KeemenaSubwords.jl

Downstream of KeemenaPreprocessing.jl.

KeemenaSubwords provides Julia-native loaders and tokenization primitives for:

  • classic BPE,
  • byte-level BPE,
  • WordPiece,
  • SentencePiece,
  • tiktoken,
  • Hugging Face tokenizer.json.

Start Here

If you are new to the package, start with Concepts for the core contracts and first-hour workflows.
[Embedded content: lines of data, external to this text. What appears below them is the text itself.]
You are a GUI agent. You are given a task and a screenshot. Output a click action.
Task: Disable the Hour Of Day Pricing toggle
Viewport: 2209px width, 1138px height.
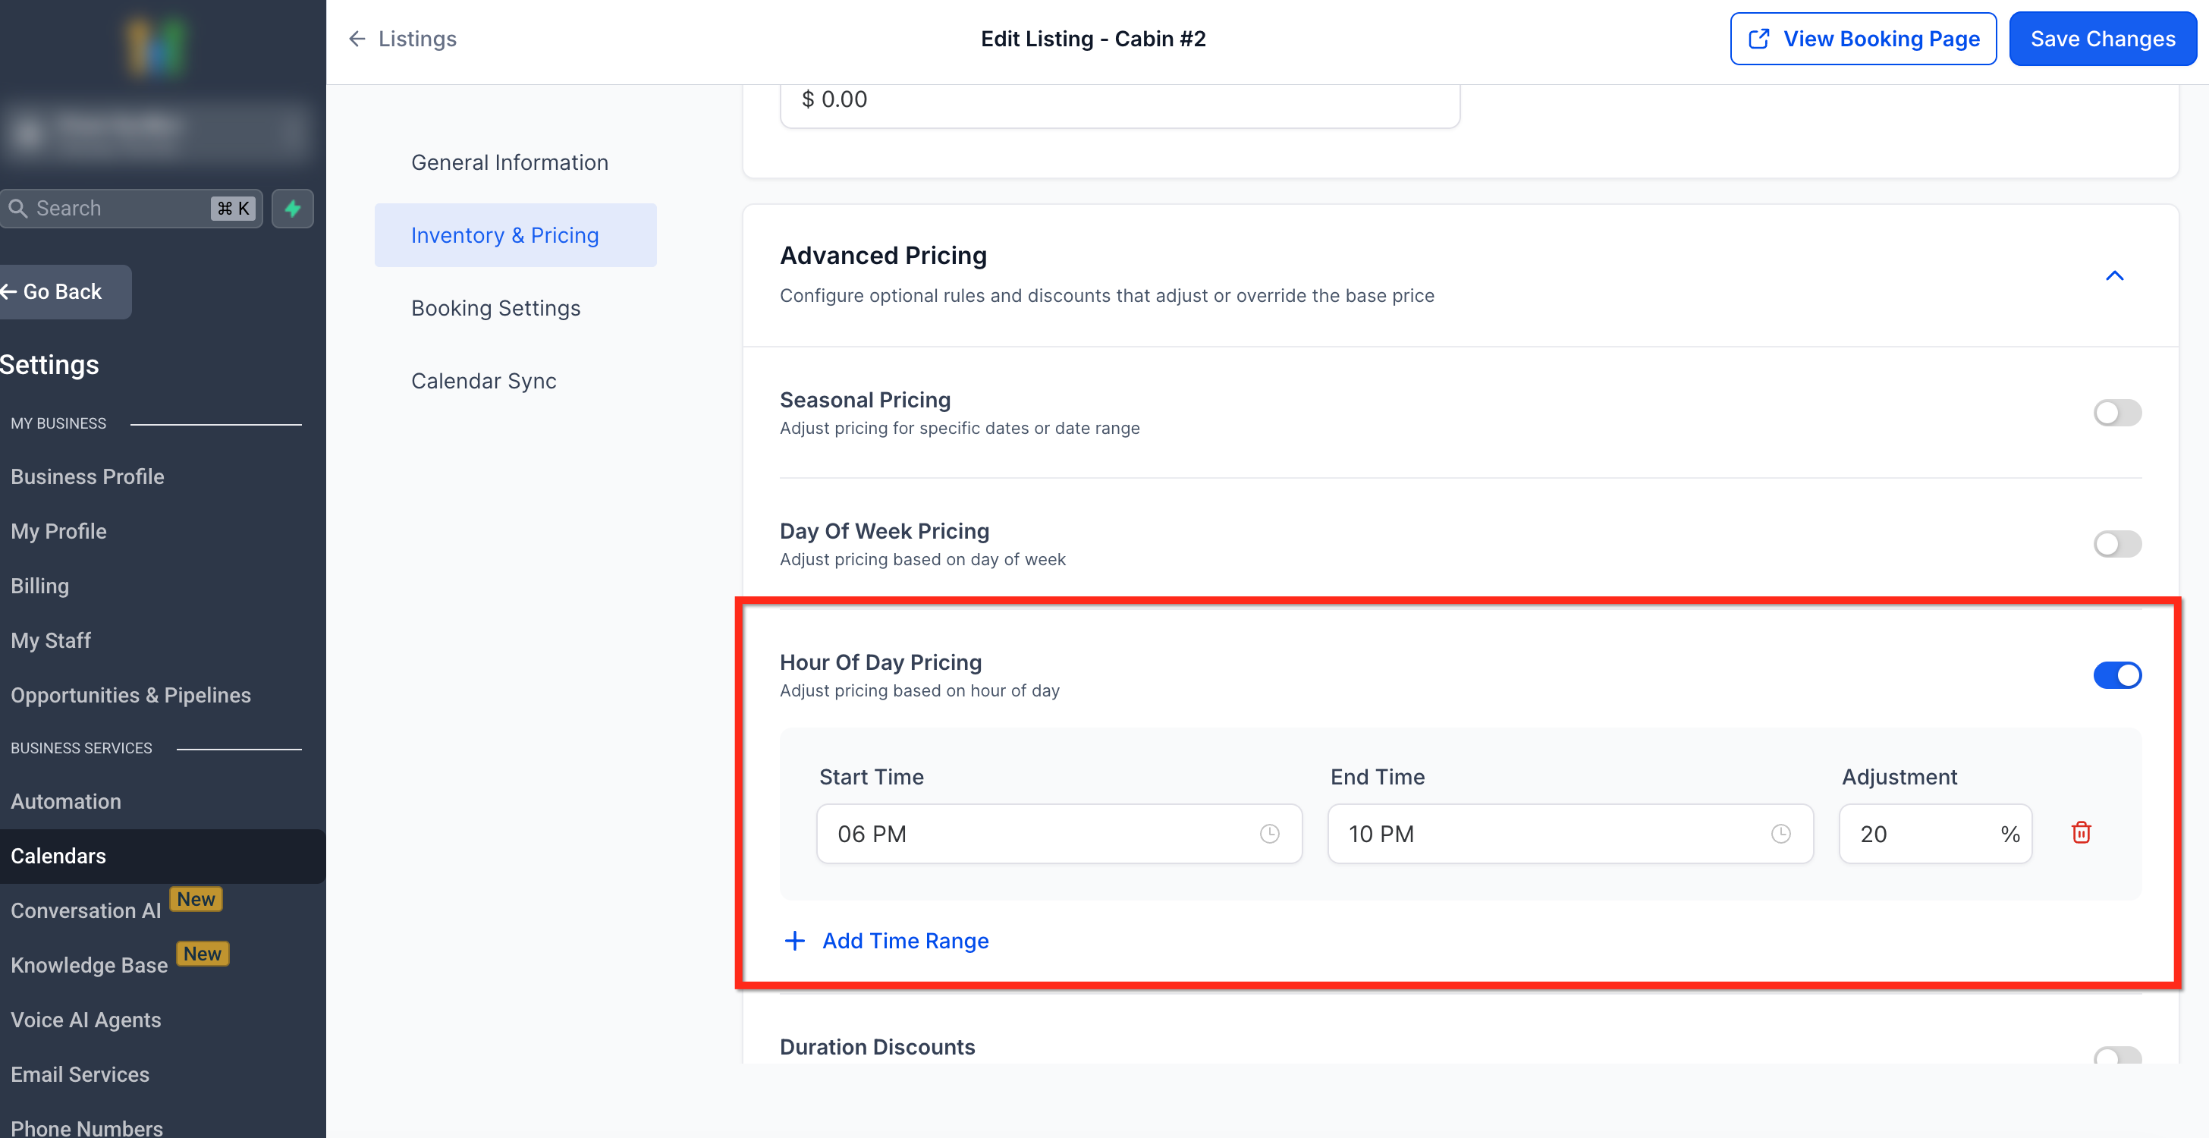coord(2116,675)
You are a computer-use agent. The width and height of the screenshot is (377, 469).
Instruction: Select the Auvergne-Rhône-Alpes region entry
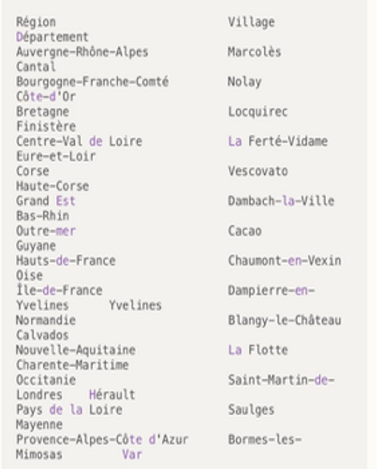coord(82,52)
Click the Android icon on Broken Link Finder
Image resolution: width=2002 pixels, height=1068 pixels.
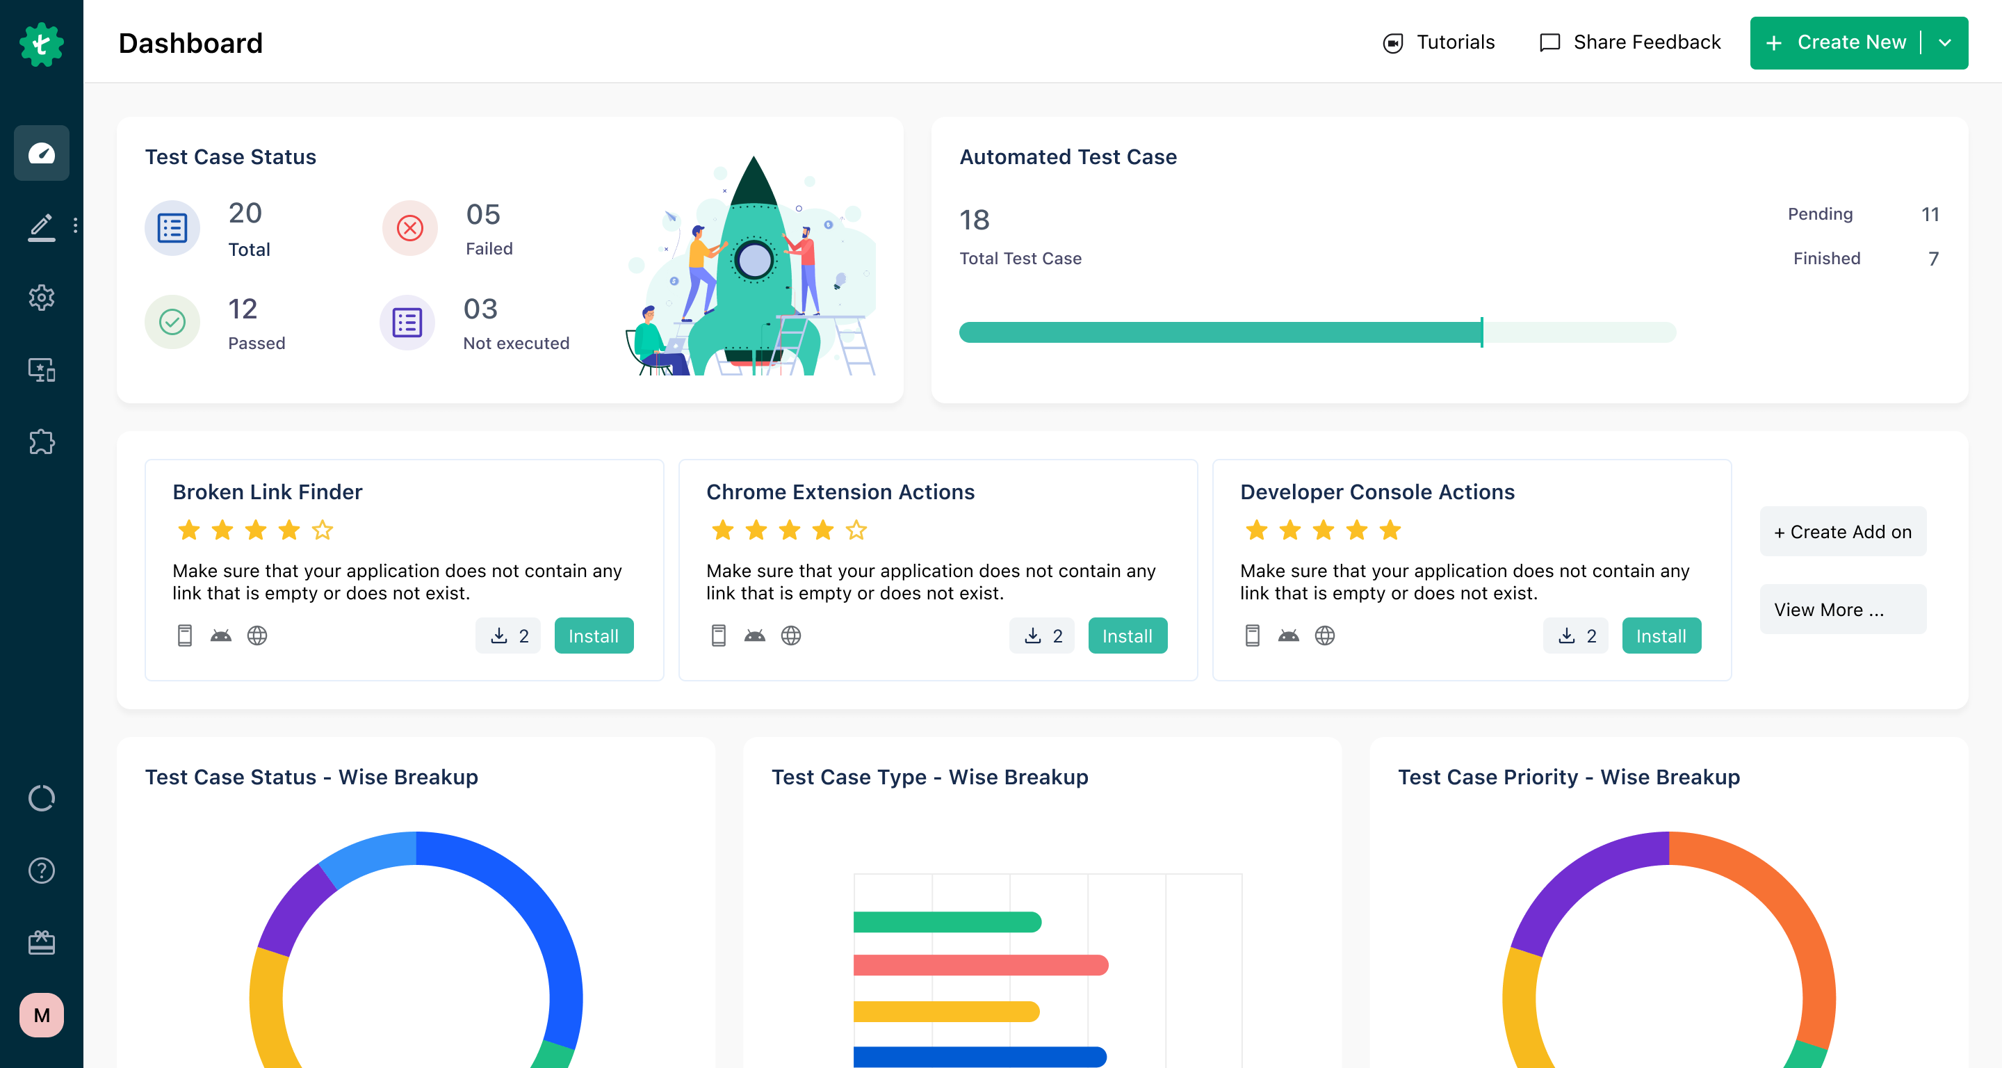point(221,635)
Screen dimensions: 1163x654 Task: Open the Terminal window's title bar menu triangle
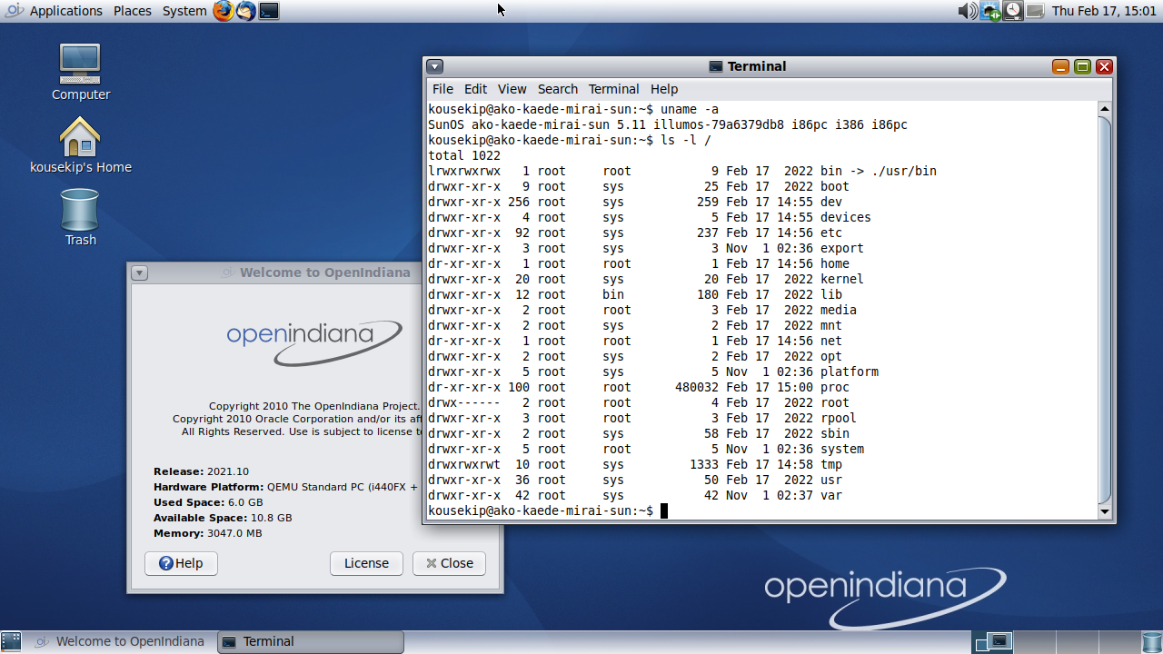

  • Token ids are 1-based in KeemenaSubwords.
  • Offsets are UTF-8 codeunit half-open spans: [start, stop).
  • Byte-level tokenizers can emit offsets that are valid codeunit spans but not always safe Julia string slice boundaries on multibyte text.

Quick Start

using KeemenaSubwords

tok = load_tokenizer(:core_bpe_en)
pieces = tokenize(tok, "hello world")
ids = encode(tok, "hello world"; add_special_tokens=true)
text = decode(tok, ids)

Model Discovery

available_models()
available_models(distribution=:artifact_public)
available_models(distribution=:installable_gated)
describe_model(:qwen2_5_bpe)
recommended_defaults_for_llms()

Key Workflows

# local path auto-detection
load_tokenizer("/path/to/model_dir")

# explicit loaders
load_bpe_gpt2("/path/to/vocab.json", "/path/to/merges.txt")
load_sentencepiece("/path/to/tokenizer.model")
load_tiktoken("/path/to/tokenizer.model")

# gated install flow
install_model!(:llama3_8b_tokenizer; token=ENV["HF_TOKEN"])

Quick Guide Recipes

Documentation Map

KeemenaPreprocessing Integration

using KeemenaPreprocessing
using KeemenaSubwords

tok = load_tokenizer(:core_bpe_en)
cfg = PreprocessConfiguration(tokenizer_name = keemena_callable(tok))
bundle = preprocess_corpus(["hello world"]; config=cfg)

See API reference for explicit loader APIs and the full exported reference.